Excerpt from a dataset
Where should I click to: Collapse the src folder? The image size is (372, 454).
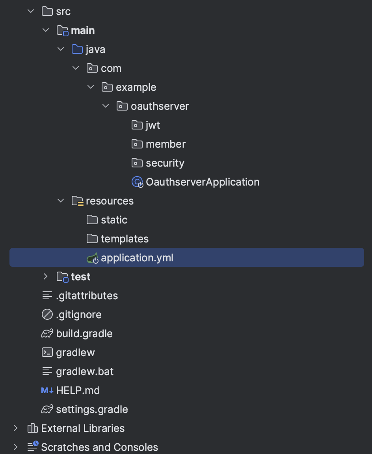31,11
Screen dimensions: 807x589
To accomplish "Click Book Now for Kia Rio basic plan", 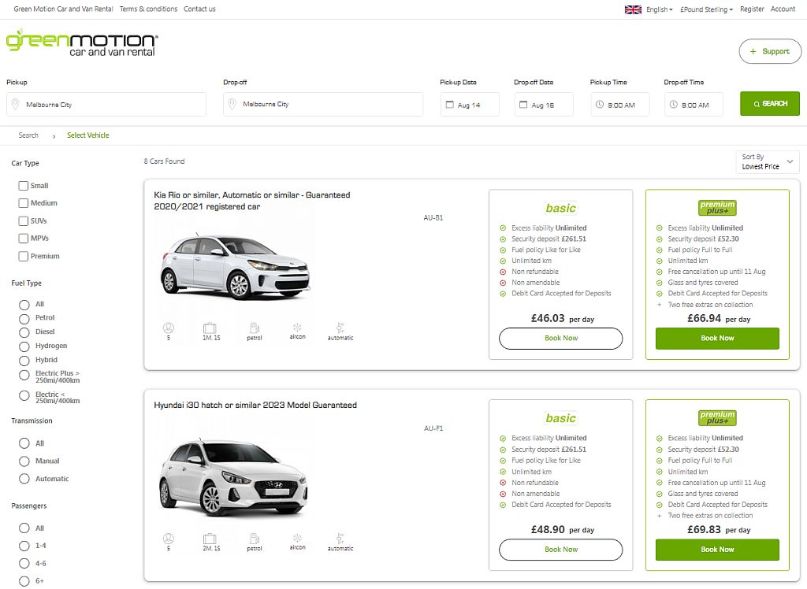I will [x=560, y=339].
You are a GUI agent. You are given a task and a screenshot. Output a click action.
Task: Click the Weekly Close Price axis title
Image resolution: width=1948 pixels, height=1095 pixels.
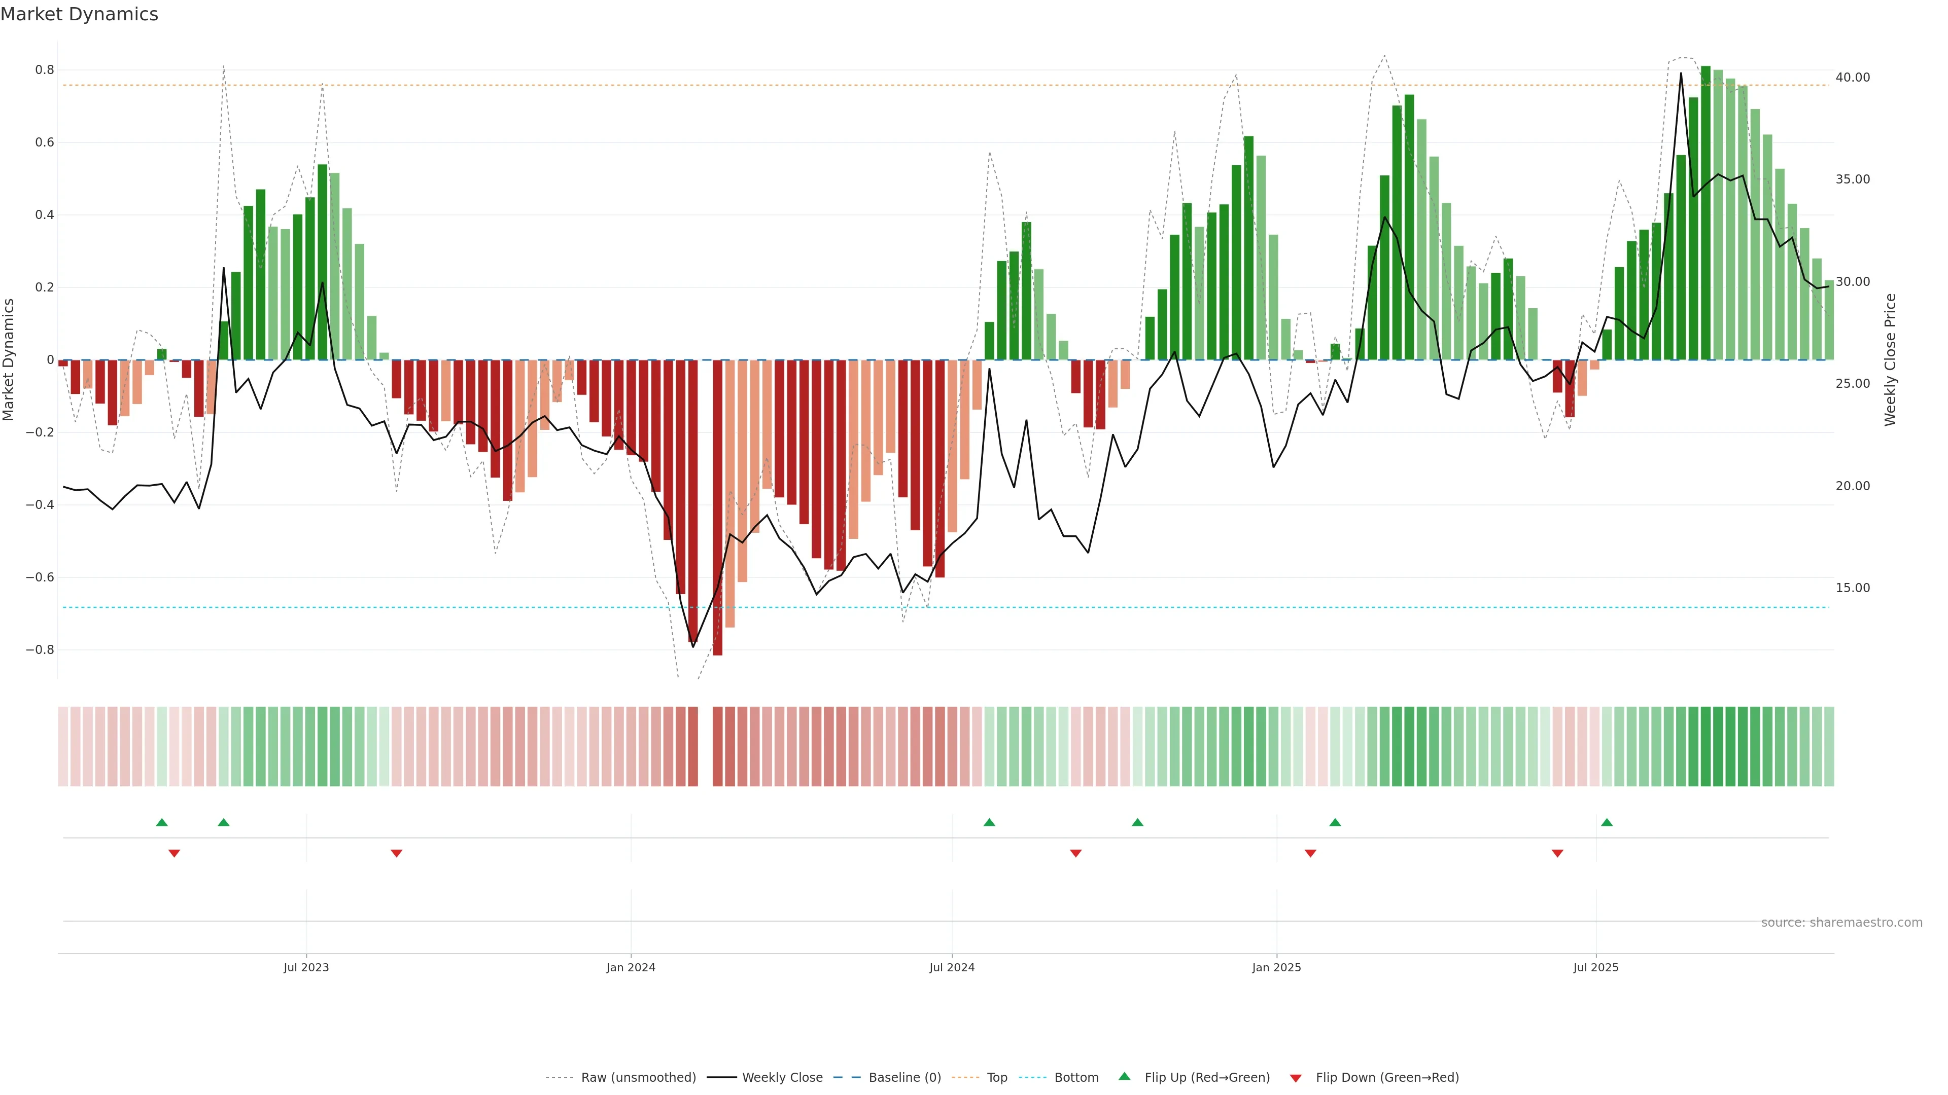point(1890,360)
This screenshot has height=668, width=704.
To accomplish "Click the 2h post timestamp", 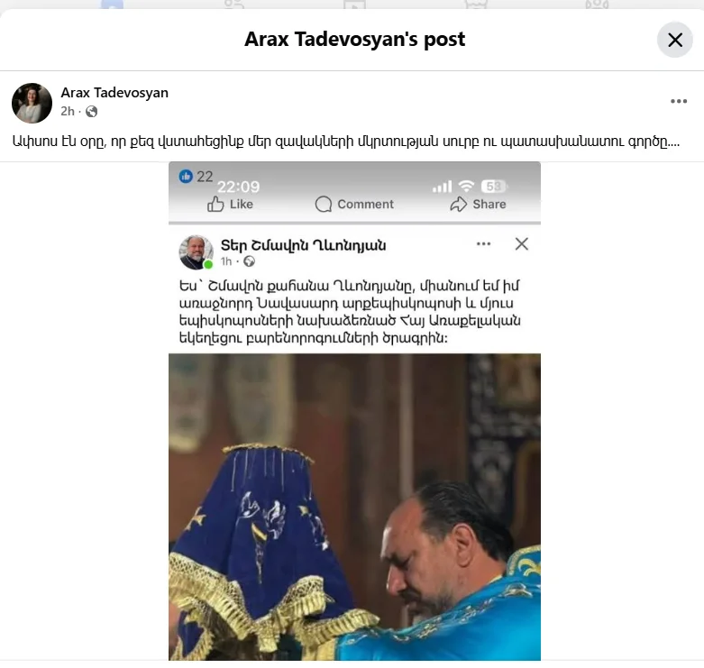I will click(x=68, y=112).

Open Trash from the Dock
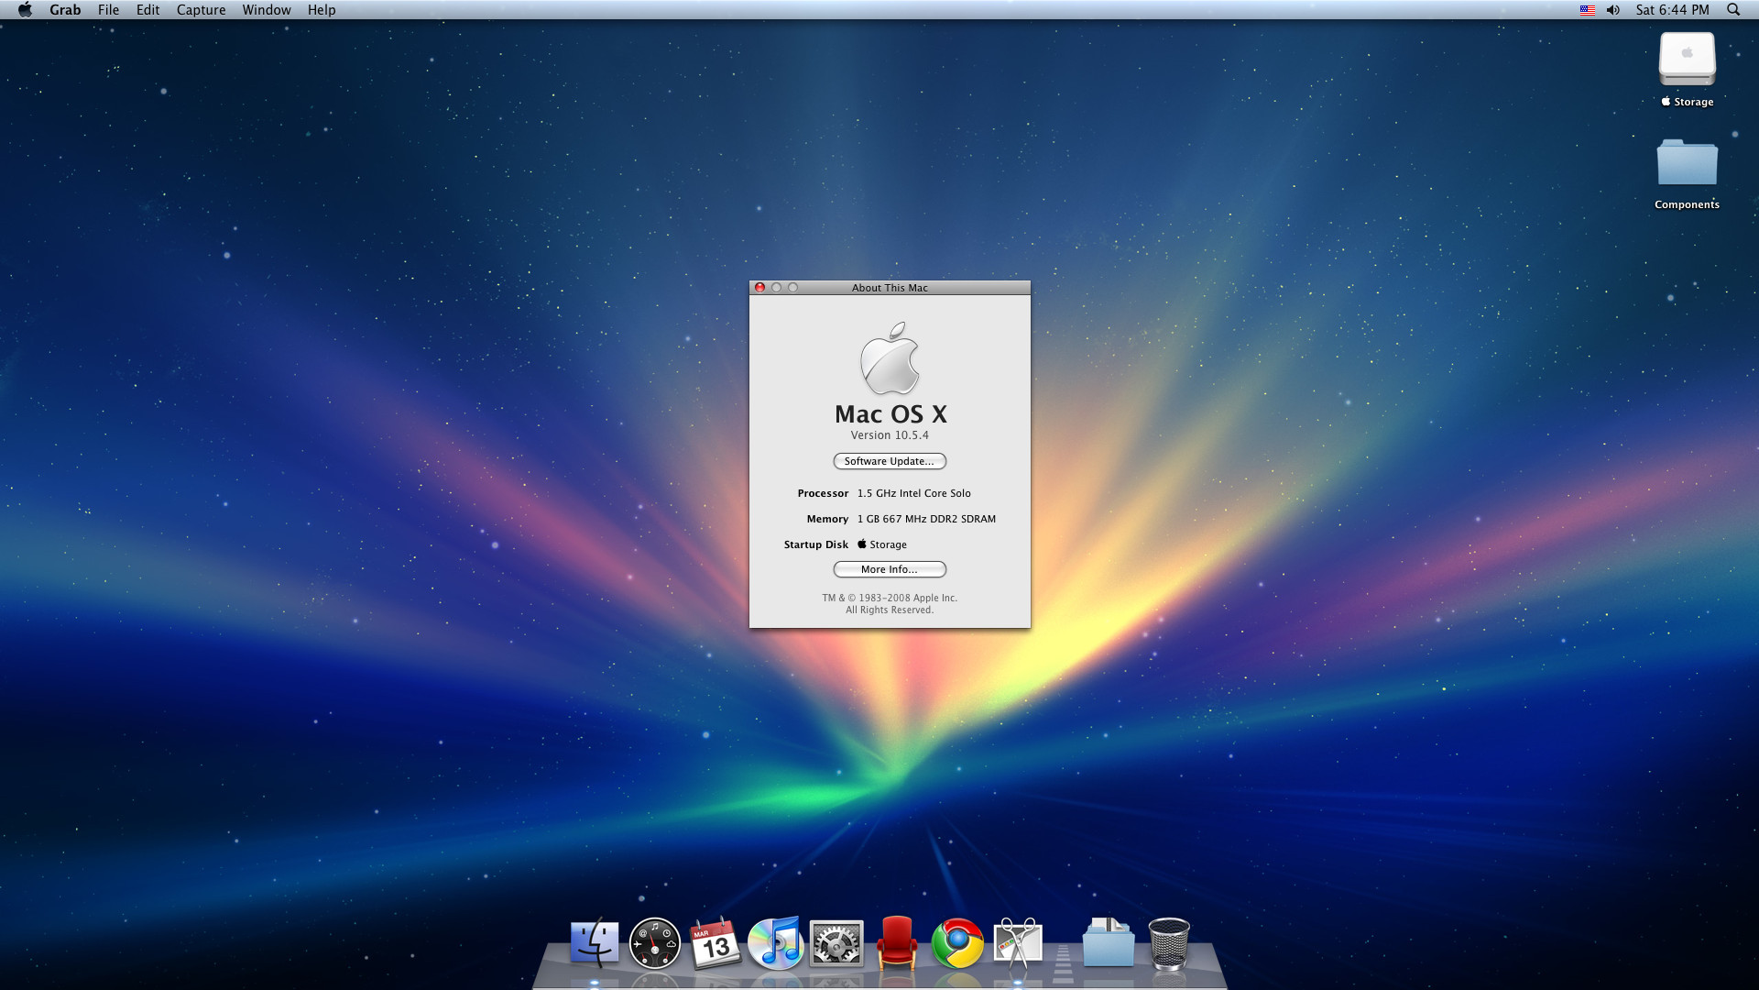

▶ [To be done]: Pick out every line in the records above that contains the string "width", and copy each one. Case counts.

▶ [Result below]:
Image resolution: width=1948 pixels, height=1095 pixels.
This screenshot has height=668, width=704.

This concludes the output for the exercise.